Setting records. Other high-profile solar announcements include the financial close of SunEdison's 100-MW solar PV plant, expected to be the largest in Latin America once complete in Q1 2014. Funding for the Amanecer Solar CAP plant comprised US$212.5 million of non-recourse debt from OPIC and the World Bank’s International Finance Corp. based on a 70:30 split and a local Chilean Peso VAT facility worth US$45 million.
Breaking records. SunEdison may not hold the record for long, however. In September, Pattern Energy requested an environmental license for its proposed 306-MW Conejo solar park, which will be developed in three phases at a cost of US$819 million. Meanwhile, First Solar Inc., the largest US solar panel manufacturer by shipments, has applied for permits to build a 162.4-MW PV plant in the Atacama Desert, comprising 1.7 million solar panels at an estimated cost of US$370 million. In July, the country’s Foreign Investment Committee approved a further US$1.1b investment in PV and awarded land concessions for 17 solar projects with combined capacity of 604 MW in August.
From goal to grid. It seems that Chile’s solar pipeline just won’t stop growing, but ironically, current installed capacity still stands at less than 10 MW, and construction is yet to begin on over 4 GW of approved solar projects, according to the Centro de Energias Renovable. With an estimated solar power potential of up to 200 GW, developers need to pick up the pace to get projects from goal to grid.
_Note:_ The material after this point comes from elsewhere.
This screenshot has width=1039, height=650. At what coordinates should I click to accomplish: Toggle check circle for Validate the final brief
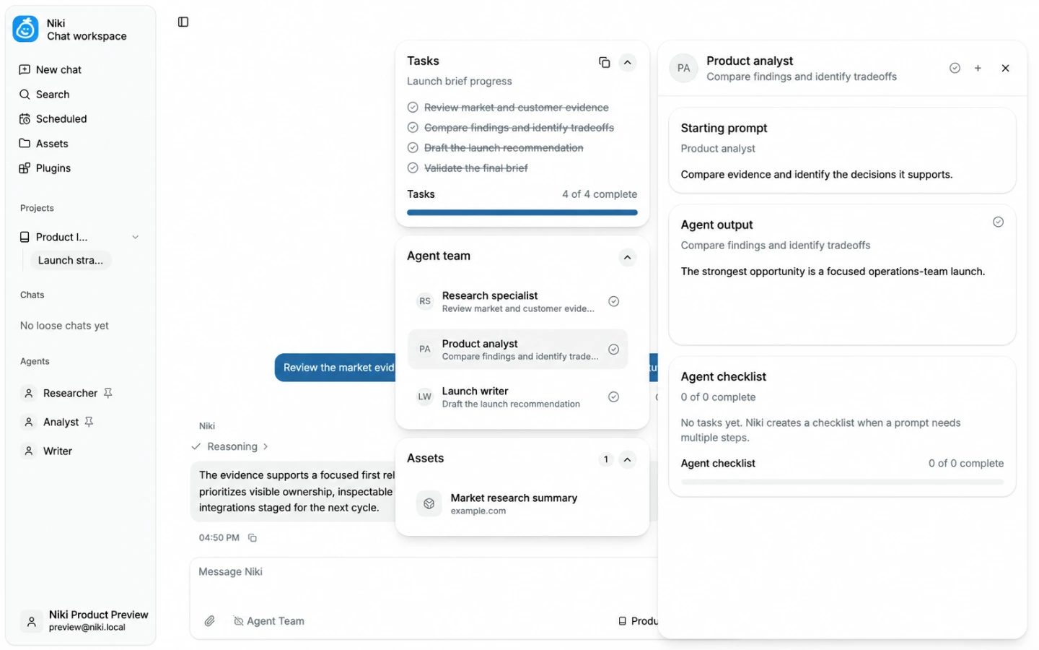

Thus, it is perhaps timely that the recent publication of Chile’s Electrical Concessions Law will cut the time developers have to wait to get permits to connect projects to the grid to 150 days from 700 via a more streamlined permitting process.
Wind woes. Wind power has been forced to take a bit of a backseat for the moment in Chile’s energy revolution given much of the impetus behind solar has been driven by the energy-intensive mining industry — coastal wind have not been a good fit for resources required in often remote inland desert regions. However, with an estimated 5 GW of potential, Chile’s wind sector is still very attractive.
Wind takes the wheel. Late October saw Pattern Energy install the first turbine for its 115-MW El Arrayan wind farm, which the company claims will become Chile’s largest once operational in 2014. The high-profile JV between Mainstream Renewable Power and private equity firm Actis, formed earlier this year, has committed to develop around 450 MW of wind projects, and in August, the Government approved land concessions for seven
wind farms totaling 889 MW. This is compared to a current installed wind capacity of just over 300 MW.
Marine wades in. Another renewable resource not prepared to let solar steal the limelight is ocean energy. The Government announced in early October that it will invite bids from developers for US$14 million of grants to build the country's first wave and tidal pilot projects. The winners will be required to match the investment in the pilot projects, with an additional US$2.4m available from the Inter-American Development Bank. With an estimated 200 GW of marine power along its coastline — more than 10 times the capacity of the country’s grid — this is one competing technology that will not be silenced by the waves.